- _RECORDS FOR THE TASK_:
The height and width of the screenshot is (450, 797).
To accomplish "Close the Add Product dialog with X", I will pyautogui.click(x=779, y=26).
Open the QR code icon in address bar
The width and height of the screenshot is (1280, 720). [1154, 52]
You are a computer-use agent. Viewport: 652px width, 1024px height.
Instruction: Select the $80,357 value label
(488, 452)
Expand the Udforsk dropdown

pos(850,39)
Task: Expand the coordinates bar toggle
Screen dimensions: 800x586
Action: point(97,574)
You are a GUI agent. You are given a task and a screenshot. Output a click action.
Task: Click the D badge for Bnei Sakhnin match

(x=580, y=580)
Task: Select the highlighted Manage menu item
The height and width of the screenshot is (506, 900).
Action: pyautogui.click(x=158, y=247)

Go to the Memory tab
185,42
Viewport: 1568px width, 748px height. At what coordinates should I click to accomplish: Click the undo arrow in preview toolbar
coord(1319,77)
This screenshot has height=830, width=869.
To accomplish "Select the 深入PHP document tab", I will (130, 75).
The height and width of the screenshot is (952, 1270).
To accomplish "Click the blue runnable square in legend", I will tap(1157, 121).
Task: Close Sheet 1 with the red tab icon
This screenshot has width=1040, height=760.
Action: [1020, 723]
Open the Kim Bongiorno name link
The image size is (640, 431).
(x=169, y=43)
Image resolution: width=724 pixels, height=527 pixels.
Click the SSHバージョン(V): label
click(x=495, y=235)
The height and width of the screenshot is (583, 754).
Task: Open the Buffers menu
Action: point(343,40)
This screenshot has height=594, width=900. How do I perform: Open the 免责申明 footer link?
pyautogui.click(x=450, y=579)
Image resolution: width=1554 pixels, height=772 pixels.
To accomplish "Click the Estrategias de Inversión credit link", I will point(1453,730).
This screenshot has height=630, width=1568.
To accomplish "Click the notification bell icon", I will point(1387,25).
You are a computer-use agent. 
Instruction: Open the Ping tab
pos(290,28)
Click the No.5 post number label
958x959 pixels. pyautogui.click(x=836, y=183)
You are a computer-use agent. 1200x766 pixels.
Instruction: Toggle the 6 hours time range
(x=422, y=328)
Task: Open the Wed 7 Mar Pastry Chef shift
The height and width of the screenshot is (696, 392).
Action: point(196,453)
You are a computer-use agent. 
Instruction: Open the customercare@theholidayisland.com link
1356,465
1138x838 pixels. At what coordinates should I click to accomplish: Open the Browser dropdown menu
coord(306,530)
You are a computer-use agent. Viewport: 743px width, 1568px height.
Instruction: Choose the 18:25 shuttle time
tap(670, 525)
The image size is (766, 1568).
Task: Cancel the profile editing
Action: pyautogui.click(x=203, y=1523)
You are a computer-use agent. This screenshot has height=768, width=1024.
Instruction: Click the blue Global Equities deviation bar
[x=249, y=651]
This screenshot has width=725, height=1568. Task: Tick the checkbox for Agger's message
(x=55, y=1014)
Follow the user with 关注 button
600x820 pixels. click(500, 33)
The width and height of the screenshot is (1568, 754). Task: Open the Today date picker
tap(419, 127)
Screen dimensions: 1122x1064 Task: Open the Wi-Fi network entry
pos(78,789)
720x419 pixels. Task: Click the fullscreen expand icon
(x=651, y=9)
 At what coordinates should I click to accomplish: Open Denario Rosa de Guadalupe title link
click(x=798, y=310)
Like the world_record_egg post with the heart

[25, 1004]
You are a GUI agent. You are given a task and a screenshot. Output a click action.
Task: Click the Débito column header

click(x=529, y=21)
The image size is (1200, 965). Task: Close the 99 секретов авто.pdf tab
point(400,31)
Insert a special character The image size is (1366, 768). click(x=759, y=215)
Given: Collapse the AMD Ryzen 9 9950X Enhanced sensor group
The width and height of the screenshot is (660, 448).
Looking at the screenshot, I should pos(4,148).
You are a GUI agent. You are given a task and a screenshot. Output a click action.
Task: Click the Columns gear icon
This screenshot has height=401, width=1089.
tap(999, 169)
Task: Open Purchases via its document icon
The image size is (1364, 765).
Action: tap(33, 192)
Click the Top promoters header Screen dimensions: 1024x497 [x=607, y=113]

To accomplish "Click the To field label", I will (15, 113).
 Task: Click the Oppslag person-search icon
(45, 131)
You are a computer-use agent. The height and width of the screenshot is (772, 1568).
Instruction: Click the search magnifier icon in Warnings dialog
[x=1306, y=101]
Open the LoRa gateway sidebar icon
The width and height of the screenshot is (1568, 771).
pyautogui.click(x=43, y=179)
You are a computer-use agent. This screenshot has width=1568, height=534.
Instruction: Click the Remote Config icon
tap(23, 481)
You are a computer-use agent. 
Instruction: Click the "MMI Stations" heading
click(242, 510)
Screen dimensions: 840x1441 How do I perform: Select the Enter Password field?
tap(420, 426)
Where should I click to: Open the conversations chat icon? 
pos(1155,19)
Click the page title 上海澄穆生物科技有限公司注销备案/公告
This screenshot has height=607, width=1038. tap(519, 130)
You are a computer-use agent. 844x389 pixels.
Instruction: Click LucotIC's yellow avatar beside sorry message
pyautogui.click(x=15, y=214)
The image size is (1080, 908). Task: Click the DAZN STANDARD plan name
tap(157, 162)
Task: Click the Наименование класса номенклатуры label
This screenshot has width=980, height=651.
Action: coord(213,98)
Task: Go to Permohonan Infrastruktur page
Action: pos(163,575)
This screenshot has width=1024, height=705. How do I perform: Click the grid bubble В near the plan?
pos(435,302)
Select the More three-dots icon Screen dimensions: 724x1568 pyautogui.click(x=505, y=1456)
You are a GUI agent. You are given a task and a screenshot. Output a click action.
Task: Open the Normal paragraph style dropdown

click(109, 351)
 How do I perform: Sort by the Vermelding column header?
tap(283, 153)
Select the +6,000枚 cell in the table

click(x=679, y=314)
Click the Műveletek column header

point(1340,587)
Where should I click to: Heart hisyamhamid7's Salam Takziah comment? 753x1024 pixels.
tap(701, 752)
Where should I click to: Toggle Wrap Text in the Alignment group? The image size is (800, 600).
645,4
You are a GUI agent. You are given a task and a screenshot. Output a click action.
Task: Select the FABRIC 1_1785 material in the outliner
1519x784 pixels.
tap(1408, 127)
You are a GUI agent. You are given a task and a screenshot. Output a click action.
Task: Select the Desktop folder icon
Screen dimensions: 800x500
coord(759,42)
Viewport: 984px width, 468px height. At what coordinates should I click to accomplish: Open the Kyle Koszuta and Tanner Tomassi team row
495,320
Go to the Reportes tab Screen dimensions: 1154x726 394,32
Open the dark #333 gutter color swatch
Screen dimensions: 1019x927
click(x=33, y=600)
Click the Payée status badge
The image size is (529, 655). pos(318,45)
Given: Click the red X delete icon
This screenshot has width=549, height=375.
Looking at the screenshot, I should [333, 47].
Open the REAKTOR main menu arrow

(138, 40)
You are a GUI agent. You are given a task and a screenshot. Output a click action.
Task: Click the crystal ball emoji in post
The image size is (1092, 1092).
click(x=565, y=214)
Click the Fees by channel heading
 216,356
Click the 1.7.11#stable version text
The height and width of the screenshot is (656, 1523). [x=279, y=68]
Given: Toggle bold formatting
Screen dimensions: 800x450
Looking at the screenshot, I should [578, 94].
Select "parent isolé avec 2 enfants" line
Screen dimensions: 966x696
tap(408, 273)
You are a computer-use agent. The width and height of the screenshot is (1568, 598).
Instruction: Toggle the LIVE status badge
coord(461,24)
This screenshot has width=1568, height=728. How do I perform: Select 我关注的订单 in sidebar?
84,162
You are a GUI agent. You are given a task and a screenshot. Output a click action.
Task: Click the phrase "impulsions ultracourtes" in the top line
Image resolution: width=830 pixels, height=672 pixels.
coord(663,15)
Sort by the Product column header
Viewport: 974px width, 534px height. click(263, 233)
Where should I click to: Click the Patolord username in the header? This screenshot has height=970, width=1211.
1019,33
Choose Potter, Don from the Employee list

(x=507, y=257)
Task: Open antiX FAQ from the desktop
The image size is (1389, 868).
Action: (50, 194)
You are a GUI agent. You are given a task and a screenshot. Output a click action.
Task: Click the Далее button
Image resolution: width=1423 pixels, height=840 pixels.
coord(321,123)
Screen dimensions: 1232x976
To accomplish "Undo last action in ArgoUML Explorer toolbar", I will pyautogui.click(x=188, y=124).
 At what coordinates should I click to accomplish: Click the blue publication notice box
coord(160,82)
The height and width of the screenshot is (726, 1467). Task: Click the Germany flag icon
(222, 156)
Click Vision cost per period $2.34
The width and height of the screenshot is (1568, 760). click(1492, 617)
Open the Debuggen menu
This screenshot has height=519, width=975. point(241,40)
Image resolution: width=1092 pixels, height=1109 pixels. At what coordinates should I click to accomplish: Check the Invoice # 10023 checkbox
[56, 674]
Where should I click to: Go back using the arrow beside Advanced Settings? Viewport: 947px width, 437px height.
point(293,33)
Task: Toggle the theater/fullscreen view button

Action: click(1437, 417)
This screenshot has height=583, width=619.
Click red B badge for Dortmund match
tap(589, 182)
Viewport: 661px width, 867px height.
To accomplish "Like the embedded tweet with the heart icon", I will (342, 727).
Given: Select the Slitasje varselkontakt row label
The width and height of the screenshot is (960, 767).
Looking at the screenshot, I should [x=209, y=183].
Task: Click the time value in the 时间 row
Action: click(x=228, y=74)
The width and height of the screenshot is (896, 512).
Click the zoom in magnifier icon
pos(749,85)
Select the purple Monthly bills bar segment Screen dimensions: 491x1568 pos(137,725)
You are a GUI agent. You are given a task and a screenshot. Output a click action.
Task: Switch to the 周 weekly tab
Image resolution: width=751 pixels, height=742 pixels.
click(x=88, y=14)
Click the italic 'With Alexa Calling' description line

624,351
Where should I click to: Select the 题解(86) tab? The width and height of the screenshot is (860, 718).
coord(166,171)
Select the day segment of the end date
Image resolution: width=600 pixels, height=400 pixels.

- _ACTIVITY_:
Each line from the one containing "Select the purple" to the end of the entries above should be copied exactly, and no other line.

- _SOLUTION FOR THIS PROBLEM_:
Select the purple Monthly bills bar segment Screen dimensions: 491x1568 pos(137,725)
You are a GUI agent. You are given a task and a screenshot. Output a click action.
Task: Switch to the 周 weekly tab
Image resolution: width=751 pixels, height=742 pixels.
click(x=88, y=14)
Click the italic 'With Alexa Calling' description line

624,351
Where should I click to: Select the 题解(86) tab? The width and height of the screenshot is (860, 718).
coord(166,171)
Select the day segment of the end date
Image resolution: width=600 pixels, height=400 pixels.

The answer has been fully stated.